Le problème de la causalité du cerveau sur le pensée ou de la causalité inverse est le type même du faux problème ; il l’est encore plus que celui de l’œuf et de la poule car l’œuf se met à exister hors de la poule, jusqu’à donner, si tout se passe normalement, un poussin extérieur et autonome tandis que la conscience ou faculté de se représenter réflexivement le monde et soi-même est entièrement dépendante de l’activité du cerveau : la question de l’origine de la pensée (au singulier) n’a aucun sens ici, si tant est qu'elle en ait un ailleurs, car nous avons affaire à un processus interne en boucle de rétroaction soumis à des conditions, au départ externes -sociales, culturelles, symboliques et psycho-relationnelles- plus ou moins favorables, intériorisées par et dans l’activité neurologique elle-même (rétroaction intériorisée du cerveau et de l’environnement expérimental et symbolique). On peut toujours couper la boucle là où on le veut, c’est à dire là où on croit pouvoir agir avec le plus d’efficacité et surtout là où l’on se croit et où on s’efforce de faire croire qu’on est le plus compétent pour traiter des troubles mentaux.
Nous savons expérimentalement d’une manière objective que tout phénomène psychique, normal ou pathologique, est à l’intersection du biologique, du relationnel et du symbolique, ce qui implique l’expérience affective et le dialogue avec les autres et soi-même, que rend possible le langage, comme condition de fonctionnement du cerveau, seul producteur des phénomènes psychiques humains plus ou moins conscients.

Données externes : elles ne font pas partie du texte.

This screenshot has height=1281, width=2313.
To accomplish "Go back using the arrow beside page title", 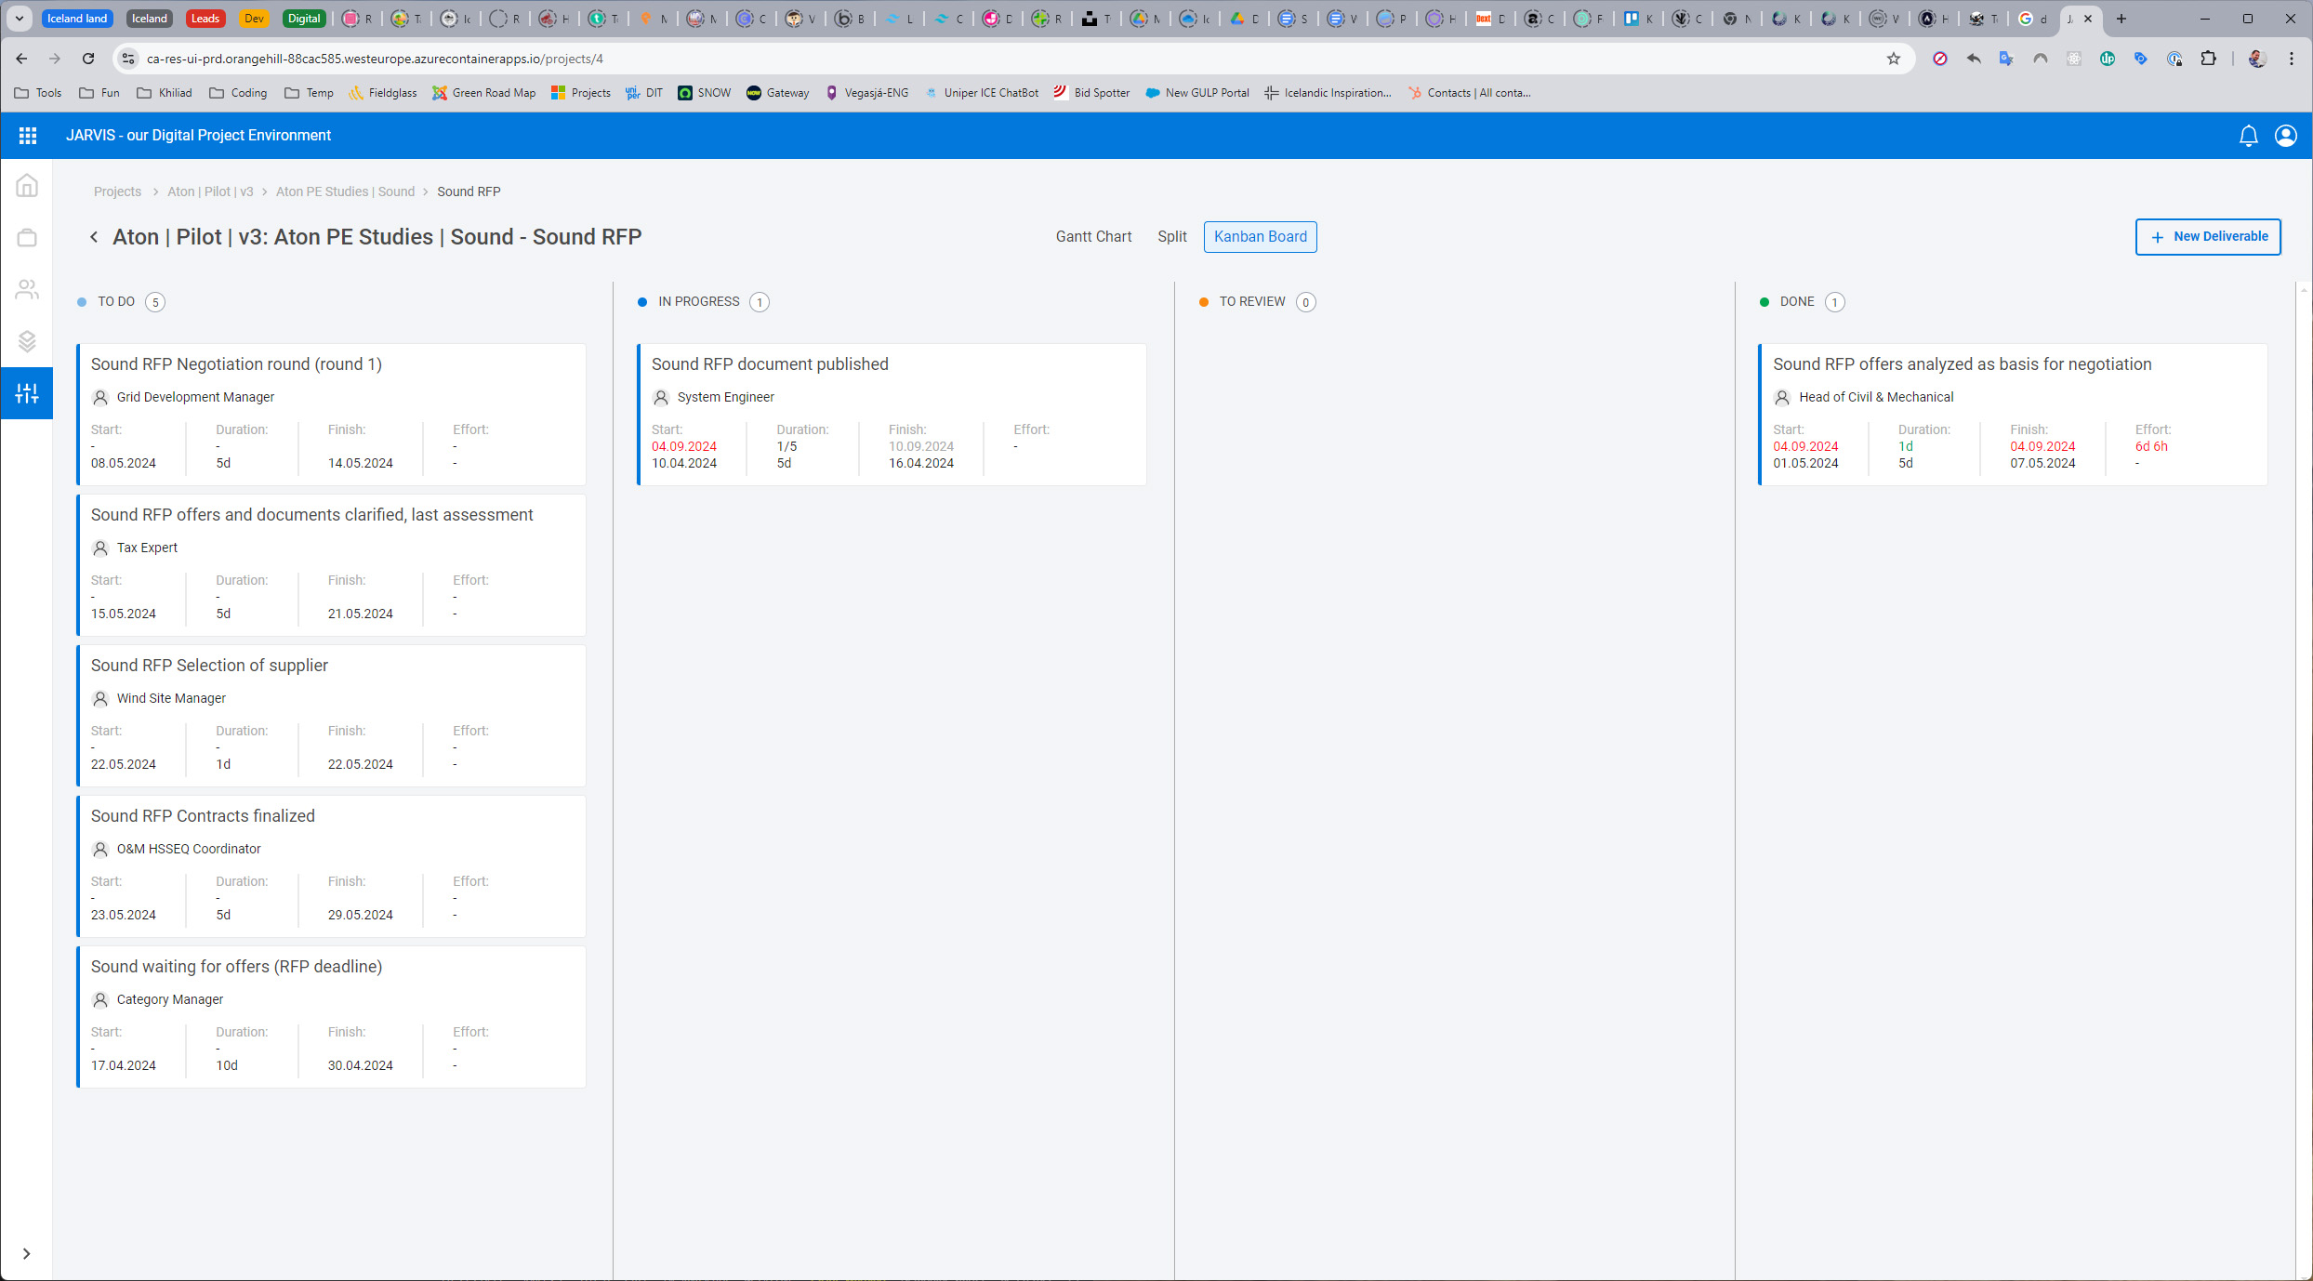I will tap(94, 237).
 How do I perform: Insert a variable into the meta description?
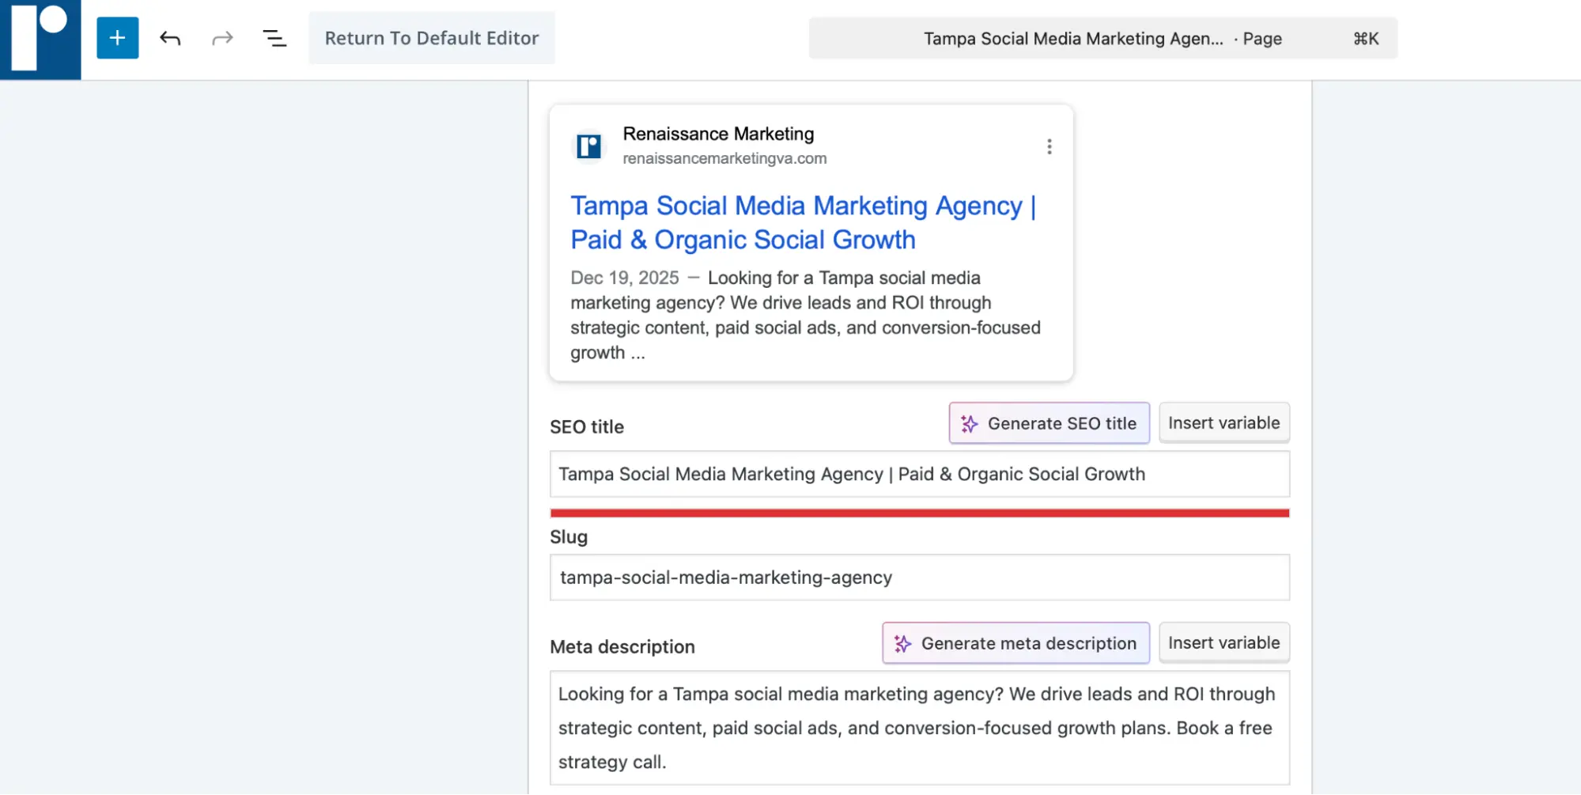pos(1224,642)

Toutes les déterminations de la pensée ne sont effectives que dans et par leur inscription neuronale et corporelle et seule l’incarnation neurologique est pensante.
Le conflit des facultés entre la neurologie et la psychiatrie cache, derrière l’opposition philosophique entre transcendantalistes et immanentistes, la vieille querelle que l’histoire, à mon sens, a déjà tranchée du point de vue de l’autonomie du sujet humain : celle de savoir si la médecine scientifique et rationnelle, dans la mesure où l’avancée des connaissances actuelle et future le lui permet vaut mieux que la religion pour traiter des troubles du corps et de l’esprit. Les conflits des facultés sont, comme toujours, l’expression théorisée de conflits de pouvoirs et ici, il s’agit du pouvoir sur la santé, la vie, la souffrance et la mort, bref, sur les malades actuels et en puissance, c’est à dire nous tous.
Entre psychothérapie et thérapie chimioneurologique faut-il choisir? La réponse est non car le psychique et le neurologique sont plus que les deux faces d'une même médaille: chacune exprime l'autre et chacune s'exprime dans l'autre; le dosage est affaire d'efficacité pragmatique au cas par cas: si le dialogue positif et auto-reconstructeur est très perturbé la thérapie chimioneurologique est indispensable; s'il est possible et efficient alors la psychothérapie peut suffire, tout en sachant qu'elle agit tout autant sur la chimie du cerveau, mais d'une manière probablement plus "douce".